Unsurprisingly, the military leadership has turned instantly to Afghanistan and the problem of anti-Pakistan militancy sanctuaries there. There will almost certainly be some evidence linking at least some of the recent attacks to militant leaders and fighters in the Pak-Afghan border region; militants invariably congregate and are concentrated in areas where the state’s influence is relatively scarce. But the reactive nature of the Pakistani demand to capture or eliminate militants is familiar and worrying. The Afghan government and US forces in that country can surely do more to prevent anti-Pakistan militants from operating on Afghan soil, but it appears to be a policy problem tied to the overall issue of militancy in the region. Pakistan cannot and should not accept the current state of affairs and the indifference that Kabul has shown towards its core concerns. Afghanistan must be made to understand and accept that the fight against militancy is a common war that requires regional effort and coordination. Yet, does Pakistan truly make the diplomatic and security effort needed to persuade Afghanistan in what amount to peaceful interruptions between waves of violence? Six months from today, will Pakistani officials be as determined to seek and win Kabul’s cooperation?

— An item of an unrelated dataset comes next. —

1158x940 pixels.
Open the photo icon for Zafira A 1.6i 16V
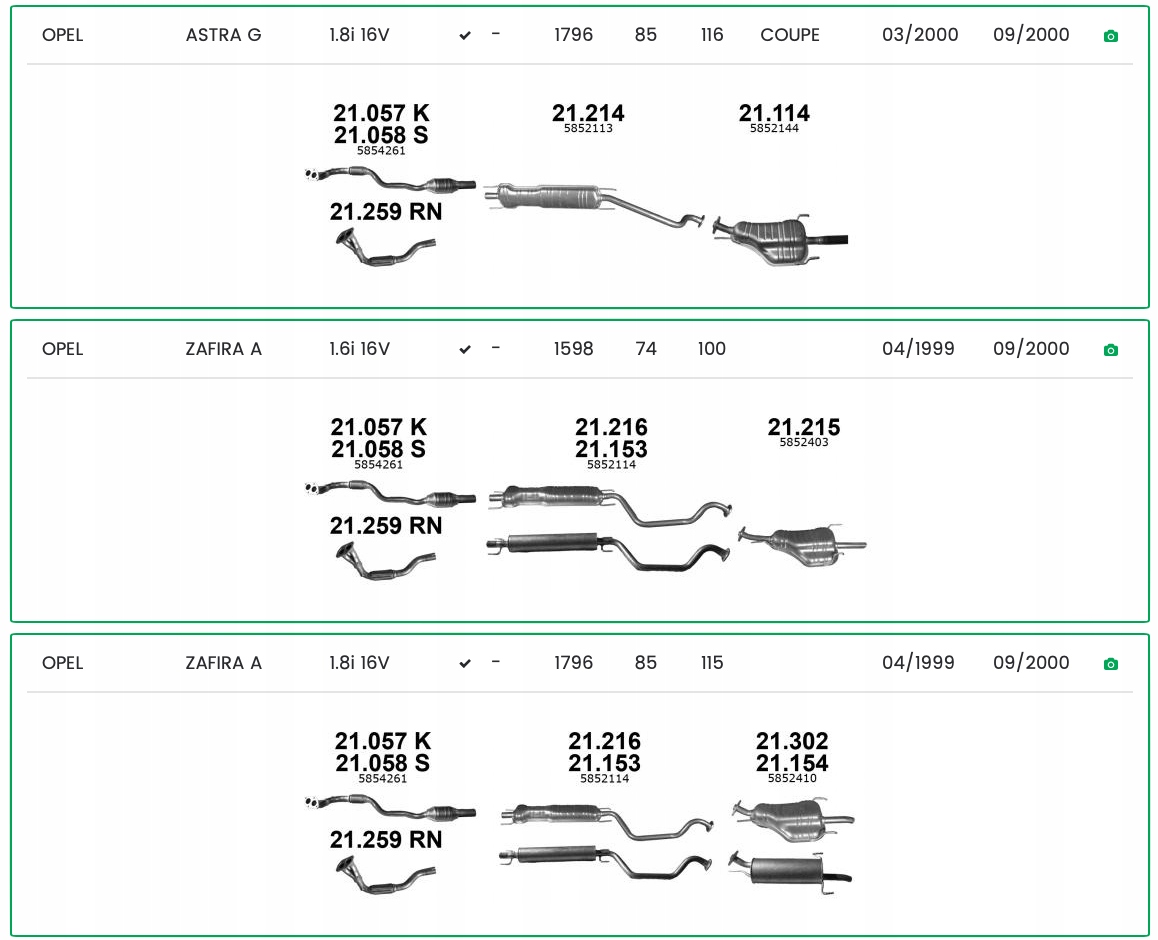point(1110,350)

Domestically, the challenges are even more daunting. The National Action Plan has become something of a running joke: the plan is more of a wish list and its implementation is more wishful than real. Indeed, a case can be made for a review of NAP itself, to make it more focused and to assess how its implementation can be improved. Coordination between the civilian and military leaderships, across the provinces and between the tiers of government, is an obvious impediment. All sides bear some responsibility for the situation. The military leadership’s militarised approach to security and partial politicisation of counterterrorism operations, especially in Sindh, has blocked effective coordination with the civilians. Meanwhile, the federal government continues to send mixed signals on the militancy issue and appears in denial of the true dimensions of the problem. When senior government ministers publicly contradict the known sectarian and religious dimensions of militancy, can the government really steer the anti-militancy problem effectively?

Finally, there is a need to reiterate what is at stake and the parameters within which the state must conduct itself. On this, Prime Minister Nawaz Sharif is right: the attack on the shrine of Lal Shahbaz Qalandar is an attack on the ideology of Pakistan and the vision of Mohammad Ali Jinnah. What the militants seek is not just the overthrow of the state, but the very rejection of a tolerant, peaceful and inclusive Pakistan. Theirs is an ideology of hate and it involves robbing this country and its people of their very essence. Jinnah’s Pakistan stands for the peaceful coexistence of all and a celebration of diversity. It must be the bedrock of all state action, even against militants. The violence unleashed by the state in response to the recent attacks is therefore disturbing — militancy must be fought decisively, but it must be fought while maintaining the moral vision of the country’s founding father.